Shengli Zhou, director of the University’s Wireless Communication Research Laboratory, has received a prestigious presidential award for his work on improving the efficiency of underwater acoustic communications.
Zhou was one of 67 researchers nationwide to receive the Presidential Early Career Award for Scientists and Engineers during a Dec. 19 ceremony in Washington D.C. The award is the nation’s highest honor for professionals at the outset of their independent scientific research careers.
An assistant professor of electrical and computer engineering, Zhou is believed to be the first UConn faculty member to receive such a distinction.

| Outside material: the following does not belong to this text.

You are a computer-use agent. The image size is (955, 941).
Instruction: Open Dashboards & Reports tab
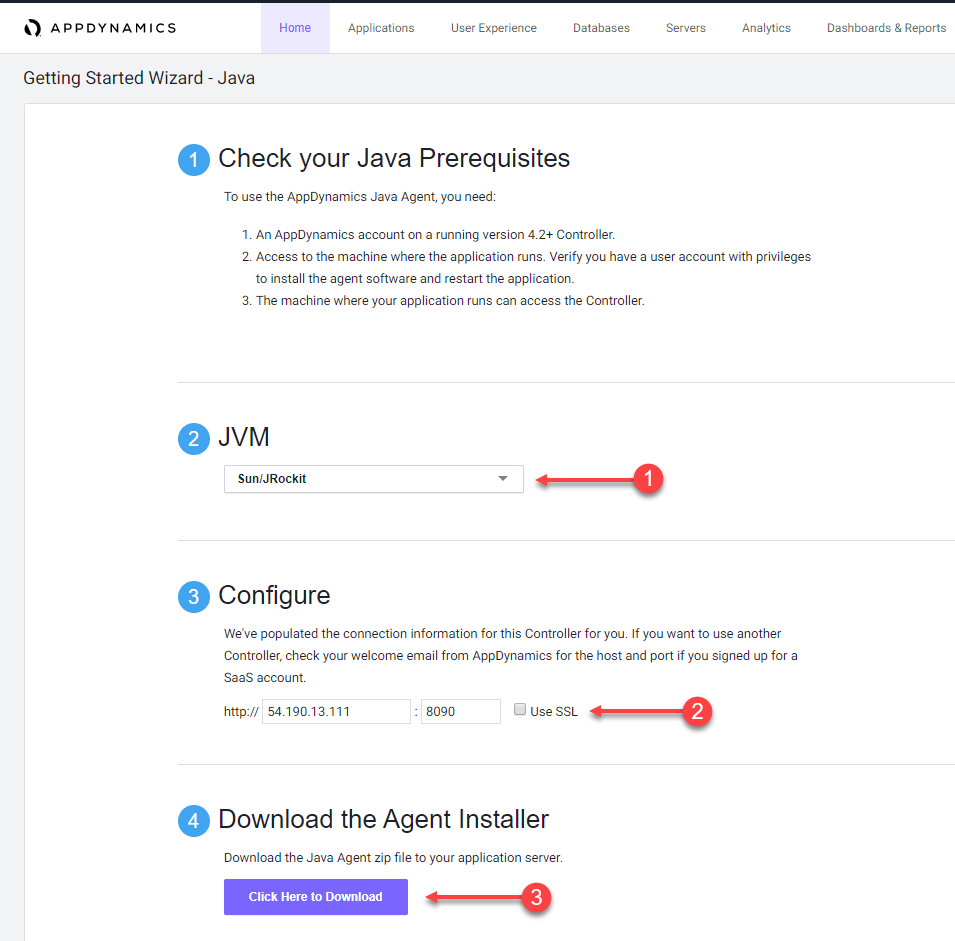tap(886, 28)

“The PECASE is the most prestigious award available to a young faculty member,” says Mun Y. Choi, dean of the School of Engineering.
“This award underscores the high quality of the faculty members in the School of Engineering, and attests to the long-term importance of the work Prof. Zhou is conducting with Prof. Jun-Hong Cui in the area of remote underwater sensing. All of UConn can take pride in this honor.”
The awards are presented by the White House Office of Science and Technology Policy. Nine federal departments and agencies annually submit nominations on behalf of scientists and engineers whose work shows exceptional promise for leadership at the frontiers of scientific knowledge. Zhou was among 15 scholars nominated by officials at the U.S. Department of Defense.
As part of the award, Zhou will receive a $1 million federal grant over the next five years to expand his research in underwater acoustic communications, which involves novel transmitter design and advanced receiver processing, as well as development of a prototype of an underwater modem.
Communicating and transferring data under water present unique obstacles in naval operations, scientific exploration, and commercial industry. Radio communications, which work so effectively on land, do not work as well under water so they must be replaced by acoustic communications.
Due to the challenging characteristics of underwater channels, current acoustic communication technologies are extremely slow.
Zhou has conducted extensive research on broadband wireless communications over radio channels in the past, but has focused on underwater acoustic communications during the past four years.
| ABOVE: Presidential award-winner Shengli Zhou, center, assistant professor of electrical and computer engineering, with William Rees Jr., left, deputy undersecretary of defense for laboratories and basic sciences, and John Marburger III, science advisor to the President and director of the Office of Science and Technology Policy. BELOW: A group photo of this year's presidential award winners.Photos supplied by the White House Photo Office
He is currently working on the creation of innovative algorithms to address the special challenges encountered in underwater acoustic communications.
Zhou says the fact that the presidential award honors advances in both science and engineering reflects the widespread applications associated with his research.
“With this technology, if you have the right links available, you can facilitate all different kinds of operations,” he says.
Some examples of the practical applications of Zhou’s research include improved naval submarine communication with land-based operations, networking of autonomous underwater vehicles for cooperative missions, coastline defense monitoring, and various scientific applications involving long-term aquatic monitoring or short-term aquatic exploration.
Zhou earned his Ph.D. at the University of Minnesota in 2002 and came to UConn in 2003. He was presented with an Office of Naval Research Young Investigator Program award in 2003, and last fall was selected as one of five recipients of the United Technologies Corporation Professorship in Engineering Innovation Award in the School of Engineering.
Together with Jun-Hong Cui, he serves as co-director of the University’s Underwater Sensor Network Lab. The lab serves as a nexus for an interdisciplinary team of 20 faculty from throughout the School of Engineering, as well as from the departments of ecology and evolutionary biology and marine sciences and the National Undersea Research Center.